TEXTE À LIRE
Abou Kamaté – Les challenges du MASA 2024
Le Marché des Arts et du spectacle d’Abidjan (MASA), qui aura lieu en 2024, aura à sa tête un nouveau directeur, Monsieur Abou Kamaté. Un homme dont l’expérience est reconnue sur les 5 continents. Il fait l’état des lieux du MASA et parle de sa nouvelle mission. Rencontre.
Couleur Café : Monsieur Kamaté, il y a quelques mois vous avez été porté à la tête du Marché des Arts et du spectacle d’Abidjan (MASA), peut-on dire que cette nomination est une suite logique de votre parcours ?
Abou Kamaté : Le fait d’être directeur du MASA est un honneur. Le MASA est un événement important pour la Côte d’Ivoire et pour l’Afrique. Et je remercie les autorités ivoiriennes, notamment Madame la ministre de la Culture et de la Francophonie, pour la confiance qu’elle m’a témoignée, tout comme le Conseil d’administration du MASA, qui est constitué de l’Organisation internationale de la Francophonie et du district d’Abidjan. C’est peut-être aussi, comme vous l’avez dit, une suite logique.
J’ai déjà eu l’occasion de travailler en Côte d’Ivoire. J’ai eu aussi l’occasion d’aller dans d’autres pays africains comme le Sénégal, le Tchad. Je suis également allé en Asie et en France, toujours dans le cadre de mes responsabilités professionnelles. Mais je crois que tout ce parcours doit me ramener à un moment donné au point de départ qui est la Côte d’Ivoire. C’est donc pour moi un retour naturel, la suite logique des choses, que de venir mettre à la disposition de la Côte d’Ivoire et de l’Afrique, tout ce que j’ai pu accumuler comme expérience à l’international.

OBJECTIF À ATTEINDRE
Dans l’entretien sur le MASA 2024, quels pays africains autres que la Côte d’Ivoire Abou Kamaté cite-t-il parmi ceux où il est allé ? Les lignes ne sont pas utiles pour cet exercice.

LISTE DES DONNÉES
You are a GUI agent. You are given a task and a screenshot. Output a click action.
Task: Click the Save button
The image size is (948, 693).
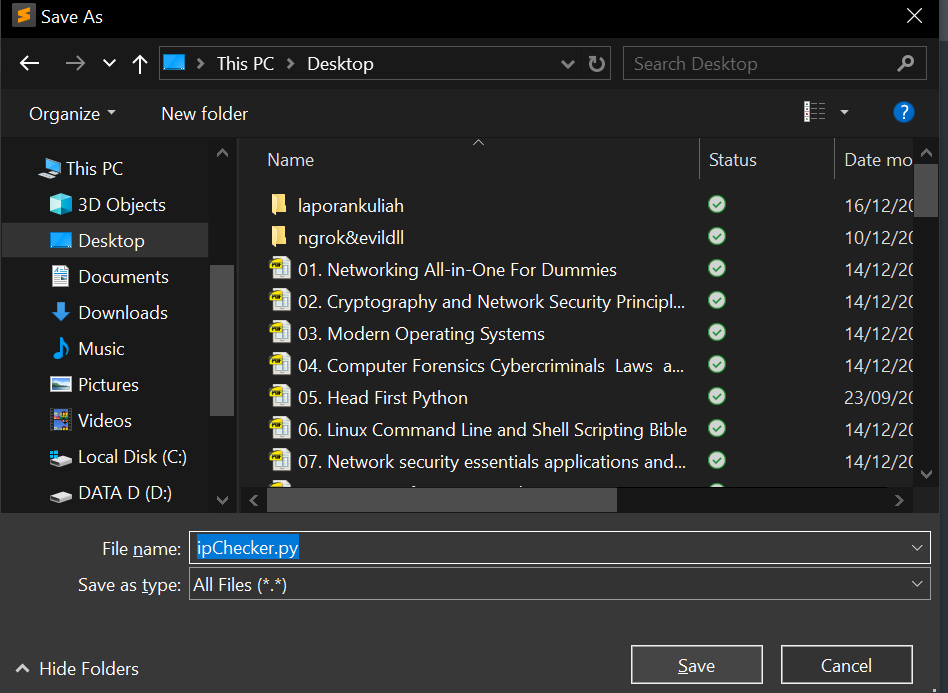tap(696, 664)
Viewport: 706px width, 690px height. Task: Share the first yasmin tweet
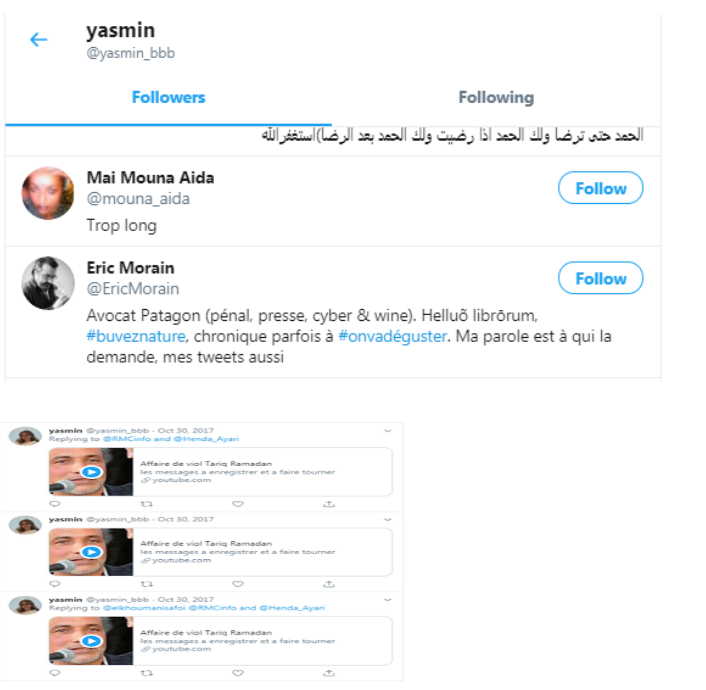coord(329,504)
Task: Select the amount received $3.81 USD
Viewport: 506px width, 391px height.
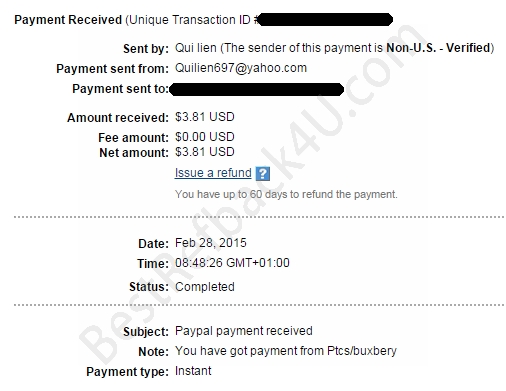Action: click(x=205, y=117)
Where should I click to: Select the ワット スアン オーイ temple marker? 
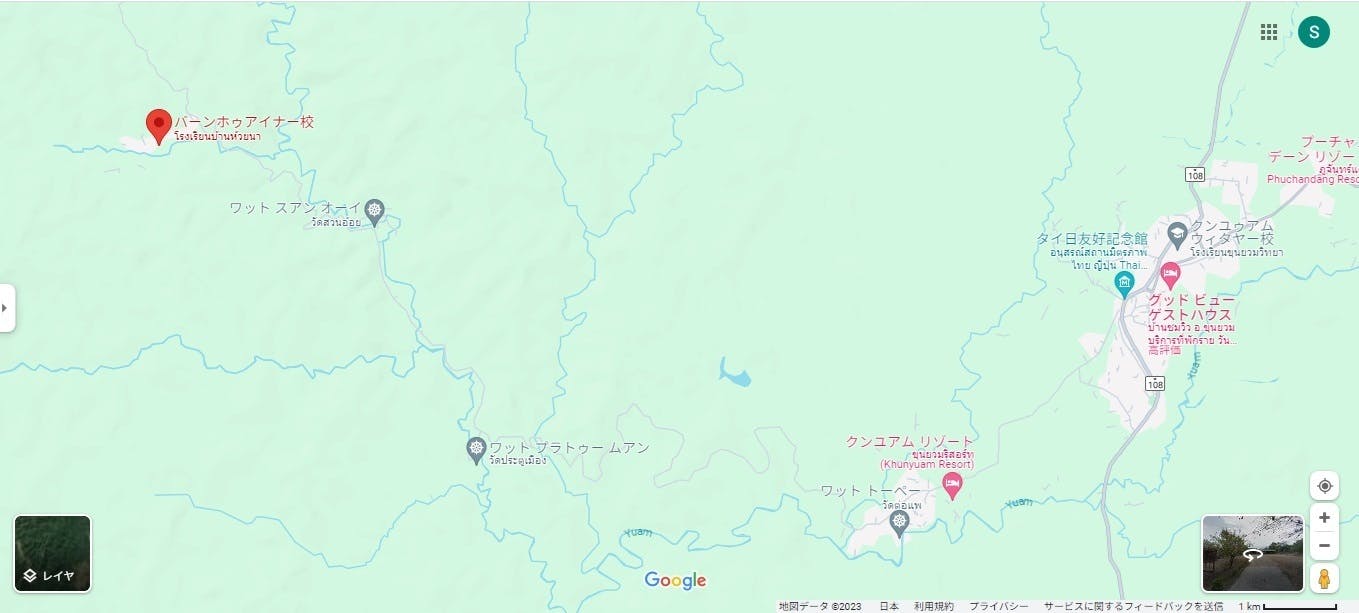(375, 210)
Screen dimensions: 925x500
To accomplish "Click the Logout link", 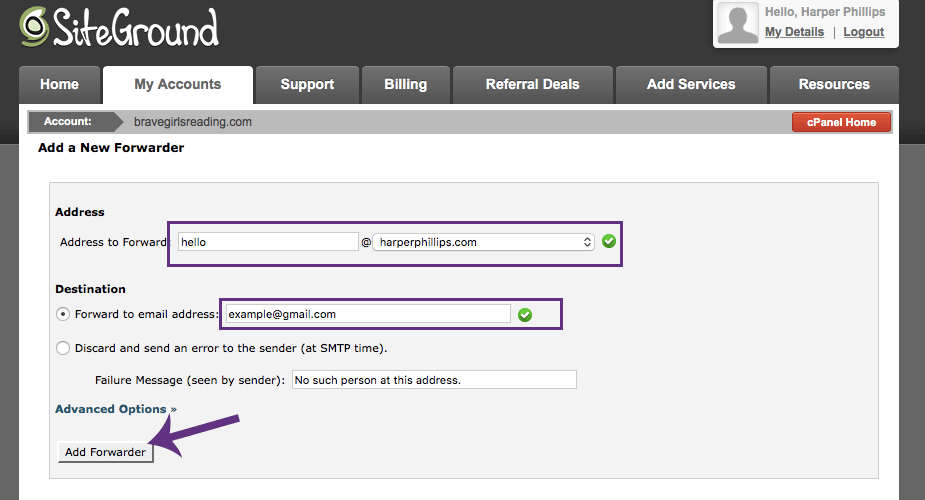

CORRIGÉ DÉTAILLÉ
Le Sénégal et le Tchad.